- Pranita Poudyal
Bacterial infection is one of the leading causes of death. Bacteria can be killed either physically (By using heat, freezing, acids, alkalis, radiation), chemically (using antibiotics) or biologically(using viruses). The physical agents that destroy bacteria have adverse effect on human health. Likewise, antibiotics knock down the bacteria but antibiotic resistant strain of these microorganisms are emerging day by day resulting in the formation of superbugs. Now that more and more bacteria have become immune to antibiotics,scientists around the world consider non-antibiotic therapies to treat bacterial infections.One possible option is the therapeutic use of bacteriophages that target bacteria.
More than a century ago (1915), English bacteriologist Frederick William Twort discovered “Bacteriophages”. Bacteriophages are viruses that attack bacteria by denaturing their DNA.They are shortly termed as “phages”. In spite of its early discovery phage therapy was abandoned due to the introduction of antibiotics.
An interesting aspect about phages is that, they affect specific bacterial cells and are harmless to other living beings. Phages can only multiply and grow inside a bacterium. So,the crucial step is to recognize the target bacteria. After finding the target, phage binds and infects the bacteria by injecting its genes (DNA or RNA). Several copies of these genes are formed and the phage multiplies. Ultimately, phage kills bacteria by producing toxins and the new phages are released to infect other. Rather than stopping bacteria from doing one specific process like in the case of antibiotics, phages actively destroy the bacteria’s cell wall and cell membrane and kill bacteria by making many holes from the inside out.
Phage therapy can be a viable solution because of its specificity. In addition, there are several success stories of phage.
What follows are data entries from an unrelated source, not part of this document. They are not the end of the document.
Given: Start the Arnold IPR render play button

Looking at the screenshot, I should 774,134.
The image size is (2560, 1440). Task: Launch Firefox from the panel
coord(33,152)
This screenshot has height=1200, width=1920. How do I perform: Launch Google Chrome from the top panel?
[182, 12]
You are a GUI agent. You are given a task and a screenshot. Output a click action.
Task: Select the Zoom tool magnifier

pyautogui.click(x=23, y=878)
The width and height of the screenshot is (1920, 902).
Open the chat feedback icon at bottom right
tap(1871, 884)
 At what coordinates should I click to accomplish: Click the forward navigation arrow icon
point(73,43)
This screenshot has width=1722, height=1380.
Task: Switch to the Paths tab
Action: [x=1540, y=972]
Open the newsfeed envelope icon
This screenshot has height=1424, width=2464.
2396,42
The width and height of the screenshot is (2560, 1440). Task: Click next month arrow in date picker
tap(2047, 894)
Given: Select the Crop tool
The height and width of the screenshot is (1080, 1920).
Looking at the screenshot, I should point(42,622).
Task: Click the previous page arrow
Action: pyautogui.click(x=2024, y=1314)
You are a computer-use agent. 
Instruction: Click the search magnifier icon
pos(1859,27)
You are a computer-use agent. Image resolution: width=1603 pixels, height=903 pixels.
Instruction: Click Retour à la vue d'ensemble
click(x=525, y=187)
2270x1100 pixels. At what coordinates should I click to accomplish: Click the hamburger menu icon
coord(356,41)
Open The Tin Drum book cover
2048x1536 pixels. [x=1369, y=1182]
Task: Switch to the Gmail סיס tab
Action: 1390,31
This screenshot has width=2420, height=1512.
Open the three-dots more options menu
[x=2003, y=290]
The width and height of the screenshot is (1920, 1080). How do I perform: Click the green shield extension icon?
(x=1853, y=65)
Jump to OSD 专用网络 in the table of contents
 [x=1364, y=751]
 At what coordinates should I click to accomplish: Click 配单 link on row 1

There is a riveting account of Tom Patterson, 68 year-old-man in San Diego,California who had accidently suffered from pancreatic pseudo cyst due to the infection of multidrug-resistant strain of Acinetobacter baumannii in 2017. After more than three months of trying antibiotics, his doctors were able to stop the infection with bacteriophages successfully. Back then an emergency approval was received from the Food and Drug Administration but it was not validated globally.
The clinical trial of intravenously administered bacteriophage therapy has received FDA approval only in January, 2019. Following the approval, Patients with cystic fibrosis and a double-lung transplant have also received genetically engineered 3-phage cocktail to treat life-threatening antibiotic-resistant Mycobacterium abscessus infection.
To conclude, phage therapy can stand as personalized medicine to those drug resistant bacteria for which all standard therapeutic options had been exhausted.